→ Énoncé 1:
Dressez la liste de toutes les personnes désignées par leur nom dans le texte sur Barmer.
→ Énoncé 2:
D'après le texte sur Barmer, en quelle année la capitale a-t-elle été transférée de Juna à l'actuelle ville de Barmer ?
→ Énoncé 3:
Recopiez, s'il vous plaît, le passage du texte sur Barmer qui va de « Barmer était autrefois » jusqu'à « de Rawat Lunka. » inclus.

→ Texte de lecture:
Barmer est, tout comme Jaisalmer, une cité du désert du Thar, mais contrairement à cette dernière, elle est encore épargnée par le tourisme de masse. L’authenticité de la ville se retrouve jusque dans ses bazars où l’on y croise des caractères qui semblent tout droit sortis d’un ancien film Bollywood. Plusieurs sites archéologiques d’importance, un artisanat local bien vivant ainsi qu’une délicieuse gastronomie font de Barmer une ville à découvrir sans plus tarder.
Barmer était autrefois appelée « Mallani », dérivé du nom de Mallinath, le fils du Rao Salkha, le premier Maharaja de Barmer. Au 18e siècle, les Britanniques la rebaptisèrent « Barmer » d’après le souverain Bar Rao Parmar qui dirigea la région au 13e siècle de notre ère. Bar Rao édifia tout d’abord une petite cité connue sous le nom de « Juna », située à 25 km de la ville actuelle de Barmer. Rawat Lunka – le petit-fils de Rawal Mallinath – s’emparera de Juna et, en 1552, son descendant, Rawat Bhima transférera la capitale de Juna à l’actuelle ville de Barmer. Il fit construire un fort en haut de la ville, le « Barmer Garh » (voir plus bas). Rawat Tribhuwan Singh Rathore, l’actuel Maharaja de Barmer est le descendant de Rawat Lunka.

→ Données:

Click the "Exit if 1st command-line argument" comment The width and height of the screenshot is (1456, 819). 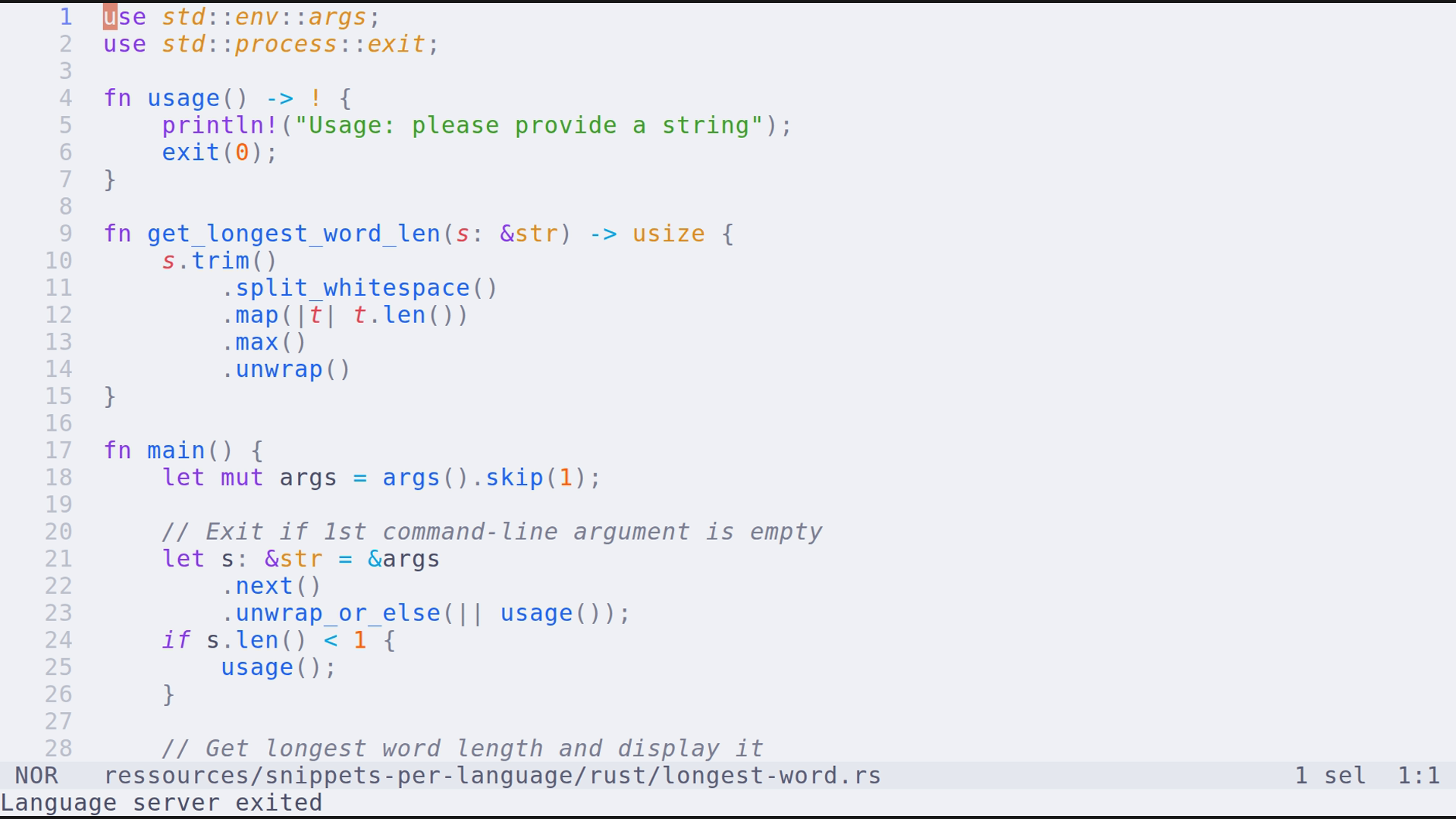pyautogui.click(x=491, y=532)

→ Réponse rédigée 1:
Mallinath (Rawal Mallinath), Rao Salkha, Bar Rao Parmar, Rawat Lunka, Rawat Bhima, Rawat Tribhuwan Singh Rathore

→ Réponse rédigée 2:
En 1552.

→ Réponse rédigée 3:
Barmer était autrefois appelée « Mallani », dérivé du nom de Mallinath, le fils du Rao Salkha, le premier Maharaja de Barmer. Au 18e siècle, les Britanniques la rebaptisèrent « Barmer » d’après le souverain Bar Rao Parmar qui dirigea la région au 13e siècle de notre ère. Bar Rao édifia tout d’abord une petite cité connue sous le nom de « Juna », située à 25 km de la ville actuelle de Barmer. Rawat Lunka – le petit-fils de Rawal Mallinath – s’emparera de Juna et, en 1552, son descendant, Rawat Bhima transférera la capitale de Juna à l’actuelle ville de Barmer. Il fit construire un fort en haut de la ville, le « Barmer Garh » (voir plus bas). Rawat Tribhuwan Singh Rathore, l’actuel Maharaja de Barmer est le descendant de Rawat Lunka.